July 30, 2014

Today, cord blood stem cell transplants are changing lives and making great advances for patients in the treatments of more than 80 diseases, disorders and injuries, and the treatments of the future look just as promising. Many experimental therapies utilizing cord blood are being studied, that could make a significant impact in the cures and management of many more diseases in the years and decades to come. Hydrocephalus could potentially be one of those diseases treated someday with a cord blood stem cell transplant.

Hydrocephalus is a medical condition found mostly in pediatric cases where the brain accumulates an abnormal amount of cerebrospinal fluid causing a buildup of pressure on brain tissue and the swelling of the head to accommodate the excess fluid. Currently, there is no cure for hydrocephalus and surgical procedures to drain excess fluids and relieve pressure are the only treatment. If untreated, it can cause pain, brain damage, mental disabilities and possibly death.

Hydrocephalus is caused by a blockage of the ventricles in the base of the brain where fluid typically drains, or if excess fluids fail to reabsorb into the blood stream.

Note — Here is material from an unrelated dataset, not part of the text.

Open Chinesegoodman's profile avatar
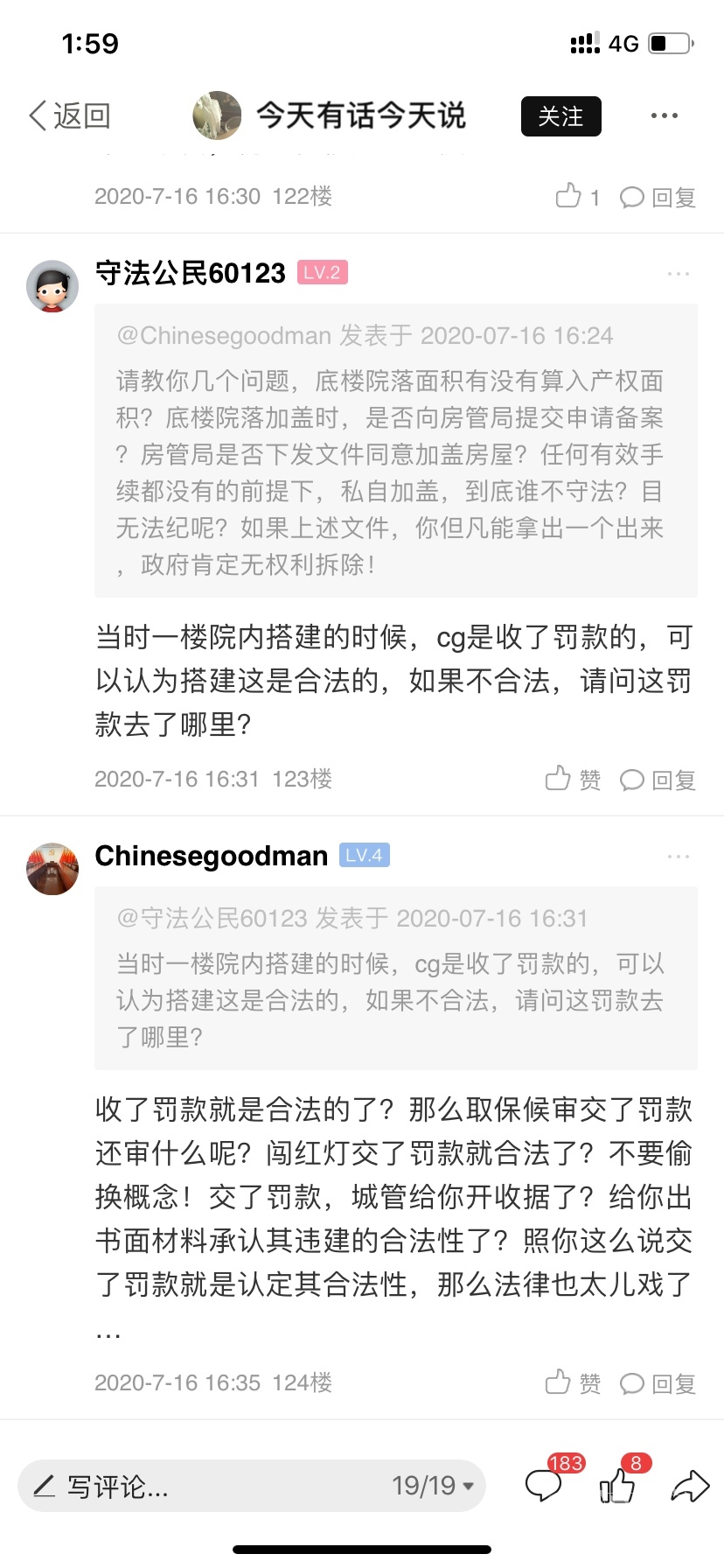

Pediatric hydrocephalus is the leading cause of brain surgeries for children in the U.S., and it occurs in 1 in 500 births. It is as common in children as Downs syndrome, according to the Hydrocephalus Association, and more prevalent than spina bifida or brain tumors.

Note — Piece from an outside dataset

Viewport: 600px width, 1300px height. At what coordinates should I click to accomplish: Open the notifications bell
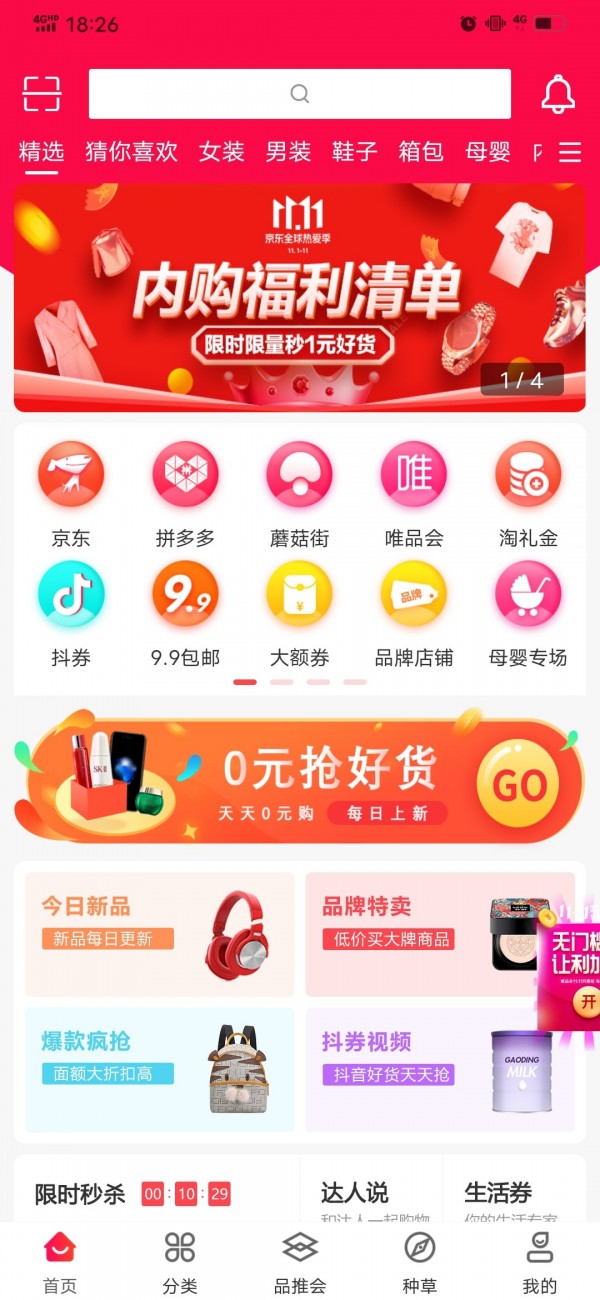[x=558, y=94]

A FDA-approved study is being conducted by Duke University, looking into the regenerative effects on blood vessels in the brain using a baby’s own umbilical cord blood in a stem cell transplant to treat hydrocephalus1 . Utilizing the neural progenitor cells from the cord blood, which are cells that already have a specific function, the cells go to work to facilitate the repair to any damaged cells or tissue. The study compares results from children who received an autologous cord blood stem cell transplant to those who did not undergo a transplant. This study is ongoing and researchers are optimistic about the outcome and potential treatments for those suffering with this disease.

Cord blood uses in medical treatments are still relatively new to the medical field and are being studied extensively. Every new treatment found to have an effect on a different disease, illness, disorder or injury, using cord blood stem cells, has positive repercussions for not only those involved, but across the medical community in general. By banking your child’s cord blood, you avail your child to the possibility of treatments for countless diseases and illnesses that are already being treated and cured and even, those yet to be discovered.